* **WORK TASK**:
Copy out exactly the stretch of the listing below that begins at the line containing "Image resolution: width=768" and ends at the line containing "Task: Open the Twitter bird icon", and copy nothing outside it.

* **DATA RECORDS**:
= = = =
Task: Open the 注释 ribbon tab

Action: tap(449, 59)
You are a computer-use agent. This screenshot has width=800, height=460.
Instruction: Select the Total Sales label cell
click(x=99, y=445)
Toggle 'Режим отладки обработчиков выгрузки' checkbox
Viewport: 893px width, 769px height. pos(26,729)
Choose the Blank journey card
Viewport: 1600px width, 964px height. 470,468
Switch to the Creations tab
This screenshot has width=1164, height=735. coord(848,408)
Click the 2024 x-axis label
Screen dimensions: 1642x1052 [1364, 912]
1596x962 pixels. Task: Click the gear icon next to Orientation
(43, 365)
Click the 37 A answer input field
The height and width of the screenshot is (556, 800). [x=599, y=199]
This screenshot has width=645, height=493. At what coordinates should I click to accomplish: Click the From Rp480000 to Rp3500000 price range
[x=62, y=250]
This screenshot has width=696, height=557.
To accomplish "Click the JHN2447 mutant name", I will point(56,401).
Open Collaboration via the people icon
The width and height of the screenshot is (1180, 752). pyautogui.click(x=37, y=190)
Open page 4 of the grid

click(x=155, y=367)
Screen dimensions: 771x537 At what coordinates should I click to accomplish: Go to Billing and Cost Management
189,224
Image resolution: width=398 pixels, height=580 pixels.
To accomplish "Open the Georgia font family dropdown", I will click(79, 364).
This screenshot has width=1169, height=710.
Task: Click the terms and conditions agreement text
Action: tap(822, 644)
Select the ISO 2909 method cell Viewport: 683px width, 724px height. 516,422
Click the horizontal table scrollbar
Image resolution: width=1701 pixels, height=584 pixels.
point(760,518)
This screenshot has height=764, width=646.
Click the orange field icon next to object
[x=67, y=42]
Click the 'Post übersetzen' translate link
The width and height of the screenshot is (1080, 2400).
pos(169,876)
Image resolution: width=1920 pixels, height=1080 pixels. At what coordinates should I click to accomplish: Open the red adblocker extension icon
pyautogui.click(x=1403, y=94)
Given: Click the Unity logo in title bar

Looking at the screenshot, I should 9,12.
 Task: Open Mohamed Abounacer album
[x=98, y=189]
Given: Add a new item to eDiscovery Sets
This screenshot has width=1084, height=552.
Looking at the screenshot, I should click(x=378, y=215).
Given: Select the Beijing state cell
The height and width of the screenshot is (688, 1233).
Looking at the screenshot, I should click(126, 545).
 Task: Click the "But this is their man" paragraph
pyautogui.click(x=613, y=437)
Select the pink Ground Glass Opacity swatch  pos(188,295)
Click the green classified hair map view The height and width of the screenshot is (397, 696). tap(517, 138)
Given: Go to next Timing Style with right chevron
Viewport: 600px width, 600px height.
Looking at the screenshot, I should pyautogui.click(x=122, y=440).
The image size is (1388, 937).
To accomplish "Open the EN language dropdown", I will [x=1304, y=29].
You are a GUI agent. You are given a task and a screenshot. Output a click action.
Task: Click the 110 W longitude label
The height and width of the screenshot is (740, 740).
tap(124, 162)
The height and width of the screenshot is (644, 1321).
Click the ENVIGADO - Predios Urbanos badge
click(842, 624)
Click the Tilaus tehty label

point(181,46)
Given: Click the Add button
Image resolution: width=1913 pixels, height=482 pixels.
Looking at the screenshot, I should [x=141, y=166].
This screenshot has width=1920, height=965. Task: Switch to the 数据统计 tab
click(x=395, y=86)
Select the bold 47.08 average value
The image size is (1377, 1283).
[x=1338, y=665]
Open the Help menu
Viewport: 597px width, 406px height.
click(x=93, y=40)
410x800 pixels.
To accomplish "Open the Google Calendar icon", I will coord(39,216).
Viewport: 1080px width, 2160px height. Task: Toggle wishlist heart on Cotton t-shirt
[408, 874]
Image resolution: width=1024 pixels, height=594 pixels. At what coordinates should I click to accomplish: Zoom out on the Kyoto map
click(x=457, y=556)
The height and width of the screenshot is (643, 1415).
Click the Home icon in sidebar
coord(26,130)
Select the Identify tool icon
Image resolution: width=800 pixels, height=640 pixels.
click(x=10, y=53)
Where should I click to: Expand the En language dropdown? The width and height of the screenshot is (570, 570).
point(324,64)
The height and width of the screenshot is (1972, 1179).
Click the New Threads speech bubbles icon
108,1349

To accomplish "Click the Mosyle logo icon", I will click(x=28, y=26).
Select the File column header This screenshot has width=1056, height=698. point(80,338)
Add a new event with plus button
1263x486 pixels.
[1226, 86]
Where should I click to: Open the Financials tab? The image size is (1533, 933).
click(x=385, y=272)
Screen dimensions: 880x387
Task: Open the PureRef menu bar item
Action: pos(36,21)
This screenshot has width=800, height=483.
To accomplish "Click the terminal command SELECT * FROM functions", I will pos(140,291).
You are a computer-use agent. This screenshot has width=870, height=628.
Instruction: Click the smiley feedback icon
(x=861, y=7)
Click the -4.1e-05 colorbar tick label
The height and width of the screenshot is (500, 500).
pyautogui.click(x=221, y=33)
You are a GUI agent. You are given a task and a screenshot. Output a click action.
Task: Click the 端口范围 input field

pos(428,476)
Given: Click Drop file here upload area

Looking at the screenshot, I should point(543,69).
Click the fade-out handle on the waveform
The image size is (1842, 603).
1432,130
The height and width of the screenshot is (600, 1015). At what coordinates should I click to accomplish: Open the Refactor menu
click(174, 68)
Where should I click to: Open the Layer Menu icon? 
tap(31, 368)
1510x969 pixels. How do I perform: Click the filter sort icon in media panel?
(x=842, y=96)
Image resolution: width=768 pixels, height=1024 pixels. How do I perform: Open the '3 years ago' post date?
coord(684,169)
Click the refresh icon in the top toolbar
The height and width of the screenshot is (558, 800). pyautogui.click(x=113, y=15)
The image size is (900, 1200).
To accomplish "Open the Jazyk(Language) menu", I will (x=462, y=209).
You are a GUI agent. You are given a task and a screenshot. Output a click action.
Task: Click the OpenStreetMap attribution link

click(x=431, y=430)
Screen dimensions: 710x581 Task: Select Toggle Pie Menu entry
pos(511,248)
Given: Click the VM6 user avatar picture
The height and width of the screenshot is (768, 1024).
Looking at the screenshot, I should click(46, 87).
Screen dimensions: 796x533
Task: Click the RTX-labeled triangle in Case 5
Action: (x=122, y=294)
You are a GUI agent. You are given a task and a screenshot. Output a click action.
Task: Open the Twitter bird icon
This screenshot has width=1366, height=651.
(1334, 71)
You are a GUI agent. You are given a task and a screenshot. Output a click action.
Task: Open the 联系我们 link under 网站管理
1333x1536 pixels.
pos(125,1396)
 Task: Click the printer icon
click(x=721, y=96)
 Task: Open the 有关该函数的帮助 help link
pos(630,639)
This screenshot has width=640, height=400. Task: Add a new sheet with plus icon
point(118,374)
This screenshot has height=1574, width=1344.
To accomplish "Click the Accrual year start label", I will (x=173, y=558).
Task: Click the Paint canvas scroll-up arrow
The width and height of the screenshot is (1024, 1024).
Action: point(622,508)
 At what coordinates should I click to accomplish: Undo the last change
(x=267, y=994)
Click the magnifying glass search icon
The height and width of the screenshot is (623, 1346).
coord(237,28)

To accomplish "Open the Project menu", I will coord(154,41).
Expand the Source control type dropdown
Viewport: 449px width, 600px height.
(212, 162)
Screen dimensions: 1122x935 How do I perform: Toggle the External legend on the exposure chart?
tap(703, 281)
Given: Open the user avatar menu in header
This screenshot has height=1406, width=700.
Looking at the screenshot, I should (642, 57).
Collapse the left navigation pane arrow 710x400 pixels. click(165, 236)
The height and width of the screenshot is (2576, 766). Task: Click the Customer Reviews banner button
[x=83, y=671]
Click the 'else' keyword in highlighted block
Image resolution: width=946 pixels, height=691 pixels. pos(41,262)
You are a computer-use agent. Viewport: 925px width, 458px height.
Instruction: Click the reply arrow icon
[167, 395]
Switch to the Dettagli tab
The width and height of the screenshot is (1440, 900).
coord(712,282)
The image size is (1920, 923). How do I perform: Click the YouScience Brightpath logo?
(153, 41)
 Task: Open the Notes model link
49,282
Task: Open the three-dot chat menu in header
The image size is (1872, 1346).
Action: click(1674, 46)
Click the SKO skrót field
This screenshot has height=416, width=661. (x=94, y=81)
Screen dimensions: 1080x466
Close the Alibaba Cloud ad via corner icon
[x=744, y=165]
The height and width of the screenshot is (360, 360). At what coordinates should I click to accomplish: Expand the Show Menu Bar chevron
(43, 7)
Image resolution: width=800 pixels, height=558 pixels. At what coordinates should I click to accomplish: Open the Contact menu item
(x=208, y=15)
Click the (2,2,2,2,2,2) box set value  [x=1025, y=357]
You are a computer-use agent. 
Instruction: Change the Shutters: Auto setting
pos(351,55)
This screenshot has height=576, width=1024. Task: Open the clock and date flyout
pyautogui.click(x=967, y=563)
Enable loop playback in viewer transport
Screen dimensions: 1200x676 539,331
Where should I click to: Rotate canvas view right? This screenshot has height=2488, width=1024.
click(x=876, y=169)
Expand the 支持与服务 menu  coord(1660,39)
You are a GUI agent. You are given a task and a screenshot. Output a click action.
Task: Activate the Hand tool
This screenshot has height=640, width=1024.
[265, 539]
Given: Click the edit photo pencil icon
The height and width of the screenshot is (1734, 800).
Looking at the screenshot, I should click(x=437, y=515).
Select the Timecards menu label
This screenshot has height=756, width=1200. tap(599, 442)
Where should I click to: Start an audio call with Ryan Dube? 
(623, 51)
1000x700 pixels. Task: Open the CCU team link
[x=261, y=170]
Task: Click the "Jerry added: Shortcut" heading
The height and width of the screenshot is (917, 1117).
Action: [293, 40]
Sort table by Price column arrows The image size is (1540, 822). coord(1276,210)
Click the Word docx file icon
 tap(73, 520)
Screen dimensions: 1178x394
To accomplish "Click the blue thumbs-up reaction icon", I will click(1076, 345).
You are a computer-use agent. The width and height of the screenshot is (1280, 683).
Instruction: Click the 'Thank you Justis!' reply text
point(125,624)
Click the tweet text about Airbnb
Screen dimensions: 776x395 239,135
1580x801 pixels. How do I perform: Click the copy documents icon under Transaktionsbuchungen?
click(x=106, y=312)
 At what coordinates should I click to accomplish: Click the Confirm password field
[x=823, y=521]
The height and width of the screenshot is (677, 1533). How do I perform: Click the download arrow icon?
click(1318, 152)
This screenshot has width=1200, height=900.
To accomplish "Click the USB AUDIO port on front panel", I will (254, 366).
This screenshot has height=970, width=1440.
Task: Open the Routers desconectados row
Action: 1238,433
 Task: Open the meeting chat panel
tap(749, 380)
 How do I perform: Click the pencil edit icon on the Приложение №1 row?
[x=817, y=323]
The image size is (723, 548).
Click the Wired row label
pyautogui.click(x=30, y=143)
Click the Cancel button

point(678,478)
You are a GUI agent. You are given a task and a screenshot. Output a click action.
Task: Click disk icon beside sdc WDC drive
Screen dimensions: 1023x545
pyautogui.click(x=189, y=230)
= = = =
* **EXERCISE ANSWER**:
Image resolution: width=768 pixels, height=1024 pixels. How do I perform: Open the '3 years ago' post date?
coord(684,169)
Click the refresh icon in the top toolbar
The height and width of the screenshot is (558, 800). pyautogui.click(x=113, y=15)
The image size is (900, 1200).
To accomplish "Open the Jazyk(Language) menu", I will (x=462, y=209).
You are a GUI agent. You are given a task and a screenshot. Output a click action.
Task: Click the OpenStreetMap attribution link

click(x=431, y=430)
Screen dimensions: 710x581 Task: Select Toggle Pie Menu entry
pos(511,248)
Given: Click the VM6 user avatar picture
The height and width of the screenshot is (768, 1024).
Looking at the screenshot, I should click(46, 87).
Screen dimensions: 796x533
Task: Click the RTX-labeled triangle in Case 5
Action: (x=122, y=294)
You are a GUI agent. You are given a task and a screenshot. Output a click action.
Task: Open the Twitter bird icon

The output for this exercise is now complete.